Age is not a blocker to your career progression
One thing that often stops people in their tracks from changing careers or exploring new career opportunities is their attitude to age. “I’m too old” or “I’ve left it too late” are natural responses to a highly competitive and extremely difficult job market.
Is age really a blocker to the next step in your career? I’m asked this question on a regular basis and my response is always the same: age is but a number and what that number means is entirely up to you.
Putting aside the issue of age discrimination and the fact that the job market should offer a level playing field no matter how old you are. What your number means to you often has more bearing on what happens next than an employer’s outdated attitude or prejudicial views.
While some employers have yet to catch up, often the bigger blocker to your career progression is down to your beliefs, thoughts and the action, as a direct result, you’re prepared to take.
If you believe that career advancement or career change opportunities are more difficult at your age, then you’ll think this way and probably take less action. Often our inherent beliefs, if left unchallenged, serve a purpose to protect us from rejection, but also block our path to exciting new opportunities. The status quo prevails and we never find out where some proactive action in the right direction could ultimately lead.
With age comes experience. This is a fact. The older you are, the more years you will have worked and, therefore, the more experience you potentially have to offer your current or a new employer. Believe this and communicate in this manner and doors will open – you just need to start knocking.
Career change is arguably more difficult, no matter your age.
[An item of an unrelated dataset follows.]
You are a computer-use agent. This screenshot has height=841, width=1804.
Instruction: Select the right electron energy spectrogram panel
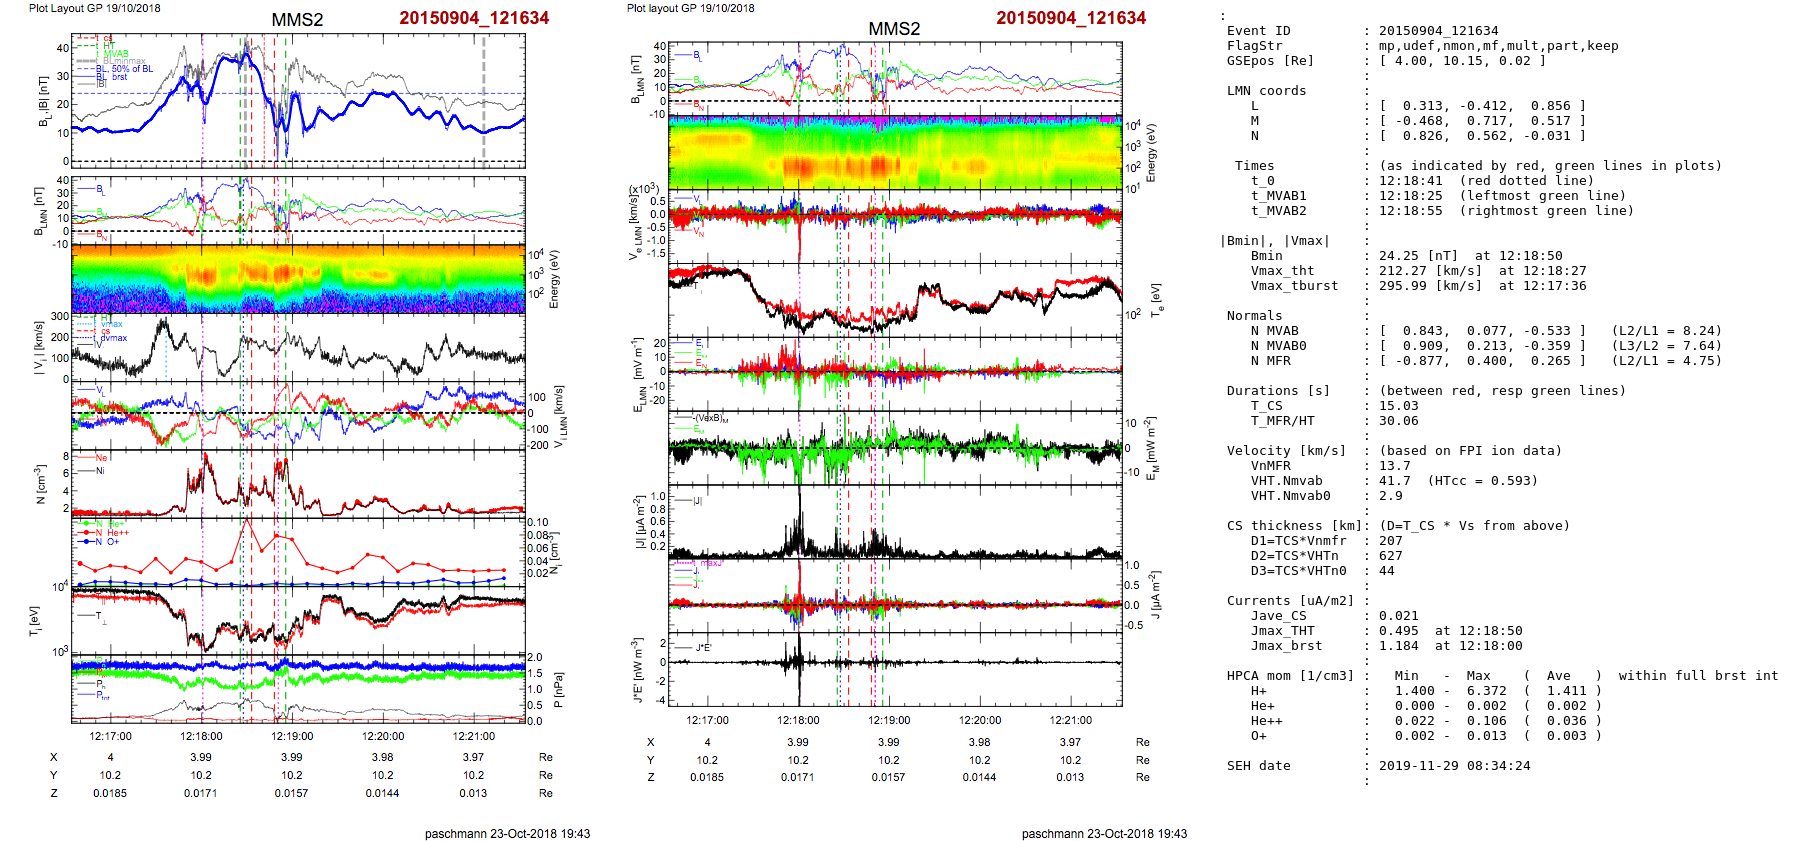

Your value proposition is to a great extent determined by your experience in a given sector or profession. To make a career transition, think about your transferrable skills and target new employers carefully.
A number of years ago I helped a client of mine, who was in his fifties, move out of the US military and into a small commercial entity. He wanted to transition from public to private sector and from a large to a much smaller organisation.
He targeted businesses in the defence sector and pitched his business development and networking skills to land three job offers in 10 weeks.
If you’re a finance professional looking to switch sectors or professions, think about your transferrable skills and try to retain one constant as a bridge to your next position. In my example, this constant was ‘defence’ and served as a platform to move from a large slow-moving bureaucratic organisation to a fast-paced smaller concern.
On the flipside, if you’re looking to move into finance, understand as much about the sector as you can and register with your chosen professional body. Take a step on the path to achieving a professional finance qualification to show a potential employer you’re proactive, committed and serious.
Never make age your excuse and never assume age will be a barrier. What you’ve done in the past has made you who you are today. See this as an asset as opposed to a liability, whatever you decide your next move looks like.
I’m living proof that career change is possible. I started out in finance, moved into recruitment and now have a portfolio career where I’m an executive career coach, non-executive director and have ran or been involved with a number of membership organisations.
In my interview for my role with Invest in Nottingham Club in 2013, I was questioned, “we’re concerned you have no experience of inward investment?” My response was clear, confident and to the point: “that’s exactly why you should hire me!”
I believed I would bring a unique and different approach to this position based on my experience to date, instead of churning out a carbon copy of what a similar organisation might have done in the past. I presented my case and got the job – the rest, as they say, is history.
Age is but an attitude. What you believe, how you think and the action you’re prepared to take are all that matters.